De sept à 435 ouvriers en six ans : le miracle de l’usine à virus cicatrisant | Science

De sept à 435 ouvriers en six ans : le miracle de l’usine à virus cicatrisant |  Science

2024-04-09 06:20:00

Le madrilène Javier García Cogorro est arrivé à Saint-Sébastien fin 2017 avec seulement une demi-douzaine de personnes et une idée intrépide : construire une usine de virus modifiés, avec laquelle introduire de l’ADN de réserve chez des patients atteints de maladies génétiques très graves, pour tenter de les guérir avec un seul traitement et à toujours. Ce projet apparemment chimérique, appelé Gène viralcompte déjà 435 travailleurs et a propulsé Saint-Sébastien comme la grande ville avec le plus grand poids proportionnel de R&D en Espagne, selon les données de la Fondation Cotec. «C’est une histoire incroyable. Il y a six ans, personne ne s’attendait à ce que nous devenions la plus grande entreprise européenne de thérapie génique et que nous figurions dans le top 3 mondial », se félicite son fondateur.
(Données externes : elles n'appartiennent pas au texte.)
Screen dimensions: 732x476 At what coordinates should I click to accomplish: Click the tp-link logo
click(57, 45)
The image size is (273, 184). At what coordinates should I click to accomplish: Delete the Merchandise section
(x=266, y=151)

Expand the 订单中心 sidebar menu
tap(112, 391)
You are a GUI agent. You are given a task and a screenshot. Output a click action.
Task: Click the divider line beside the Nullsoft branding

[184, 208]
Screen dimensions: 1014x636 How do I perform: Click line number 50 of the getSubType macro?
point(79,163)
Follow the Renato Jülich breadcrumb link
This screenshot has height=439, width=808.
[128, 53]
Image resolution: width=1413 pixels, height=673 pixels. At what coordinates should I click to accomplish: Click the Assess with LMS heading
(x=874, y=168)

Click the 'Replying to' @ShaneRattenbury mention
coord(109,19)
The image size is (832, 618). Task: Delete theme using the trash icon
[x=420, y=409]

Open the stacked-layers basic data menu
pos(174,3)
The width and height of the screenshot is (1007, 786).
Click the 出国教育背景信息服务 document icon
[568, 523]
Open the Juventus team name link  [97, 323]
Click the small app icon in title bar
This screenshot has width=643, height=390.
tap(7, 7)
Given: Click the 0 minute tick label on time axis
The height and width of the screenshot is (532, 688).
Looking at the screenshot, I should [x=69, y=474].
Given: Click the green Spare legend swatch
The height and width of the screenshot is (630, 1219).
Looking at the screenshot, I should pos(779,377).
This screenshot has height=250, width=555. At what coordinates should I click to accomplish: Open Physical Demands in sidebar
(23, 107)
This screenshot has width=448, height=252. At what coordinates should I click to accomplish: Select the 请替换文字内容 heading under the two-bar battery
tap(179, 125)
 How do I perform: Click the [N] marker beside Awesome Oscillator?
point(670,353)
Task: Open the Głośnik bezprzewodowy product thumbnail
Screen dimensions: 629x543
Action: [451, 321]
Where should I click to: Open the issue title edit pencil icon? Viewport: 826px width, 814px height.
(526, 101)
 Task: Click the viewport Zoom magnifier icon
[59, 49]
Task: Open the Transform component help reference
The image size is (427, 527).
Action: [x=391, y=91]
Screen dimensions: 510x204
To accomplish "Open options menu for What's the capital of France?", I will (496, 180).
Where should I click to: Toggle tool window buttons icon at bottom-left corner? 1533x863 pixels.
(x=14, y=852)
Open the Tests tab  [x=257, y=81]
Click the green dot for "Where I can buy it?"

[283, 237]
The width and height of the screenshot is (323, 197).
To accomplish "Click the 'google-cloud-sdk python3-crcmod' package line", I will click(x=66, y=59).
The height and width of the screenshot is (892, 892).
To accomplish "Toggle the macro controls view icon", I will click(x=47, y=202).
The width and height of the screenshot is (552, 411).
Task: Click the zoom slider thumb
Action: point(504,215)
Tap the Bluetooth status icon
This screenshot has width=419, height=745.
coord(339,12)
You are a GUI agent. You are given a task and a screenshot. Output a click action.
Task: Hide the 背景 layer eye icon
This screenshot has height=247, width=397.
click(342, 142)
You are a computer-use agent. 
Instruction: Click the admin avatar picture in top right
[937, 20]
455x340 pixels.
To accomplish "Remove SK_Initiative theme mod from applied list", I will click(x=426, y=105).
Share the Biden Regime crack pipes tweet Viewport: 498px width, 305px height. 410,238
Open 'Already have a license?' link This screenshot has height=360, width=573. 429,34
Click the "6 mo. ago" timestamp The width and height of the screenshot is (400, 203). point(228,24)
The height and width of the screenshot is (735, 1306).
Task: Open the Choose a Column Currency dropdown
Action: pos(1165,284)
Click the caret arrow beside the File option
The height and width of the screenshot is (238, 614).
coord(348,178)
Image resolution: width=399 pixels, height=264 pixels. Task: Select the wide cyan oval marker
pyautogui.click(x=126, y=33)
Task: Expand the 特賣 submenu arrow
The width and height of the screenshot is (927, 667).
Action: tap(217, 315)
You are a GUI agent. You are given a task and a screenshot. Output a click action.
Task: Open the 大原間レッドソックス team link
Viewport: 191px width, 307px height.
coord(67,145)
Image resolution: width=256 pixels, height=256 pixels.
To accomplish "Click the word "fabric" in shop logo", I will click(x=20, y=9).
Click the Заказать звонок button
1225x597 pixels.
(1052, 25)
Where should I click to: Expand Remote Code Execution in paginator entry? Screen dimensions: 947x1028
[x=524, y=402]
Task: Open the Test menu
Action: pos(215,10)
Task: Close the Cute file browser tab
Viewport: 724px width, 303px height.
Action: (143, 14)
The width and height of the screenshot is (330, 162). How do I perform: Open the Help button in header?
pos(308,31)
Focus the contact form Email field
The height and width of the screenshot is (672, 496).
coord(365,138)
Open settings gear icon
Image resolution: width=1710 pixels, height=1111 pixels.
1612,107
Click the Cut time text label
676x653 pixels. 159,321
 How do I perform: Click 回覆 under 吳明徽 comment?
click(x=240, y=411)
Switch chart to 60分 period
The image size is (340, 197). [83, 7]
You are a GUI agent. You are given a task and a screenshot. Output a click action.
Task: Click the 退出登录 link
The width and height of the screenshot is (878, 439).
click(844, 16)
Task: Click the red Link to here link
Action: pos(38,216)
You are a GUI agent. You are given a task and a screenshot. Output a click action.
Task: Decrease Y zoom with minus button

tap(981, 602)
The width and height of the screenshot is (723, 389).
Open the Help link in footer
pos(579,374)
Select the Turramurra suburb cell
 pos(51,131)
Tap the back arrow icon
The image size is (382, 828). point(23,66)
Utilisations de Viralgen cellules humaines —multipliés sans limite à partir du rein d’un embryon— pour cultiver des virus sophistiqués vendus pour des essais de thérapies géniques encore expérimentales. Leurs traitements sont un espoir pour des patients comme Candéla, une fillette de 6 ans de Murcie atteinte d’une maladie rare appelée Parkinson infantile ; soit Alberto, un garçon de 4 ans de Séville atteint de paraplégie spastique de 50 ans, une maladie neurodégénérative qui conduit lentement à la paralysie. Ce sont aussi de grosses affaires. Le géant allemand Bayer a racheté Viralgen en 2020 dans le cadre d’une transaction 4 milliards de dollarsmais García Cogorro continue de diriger en tant que président de son conseil d’administration.

« Nous sommes arrivés sur le marché deux ans avant le début de boom. Cela a permis d’implanter l’usine à Saint-Sébastien, au lieu d’Oxford ou de Boston », explique l’homme d’affaires. Viralgen est un symbole de la transformation du Pays Basque, gouverné par le PNV pratiquement sans interruption depuis 1980. Cette année-là, la région consacrait 0,065% de son Produit Intérieur Brut – pratiquement rien – à la Recherche et Développement (R&D). Il y a cinq mois, le Gouvernement Basque a annoncé qu’Euskadi est la communauté autonome qui investit le plus en R&D, atteignant 2,32%cinq centièmes de plus que la moyenne européenne et bien au-dessus du total espagnol, un dérisoire 1,44%.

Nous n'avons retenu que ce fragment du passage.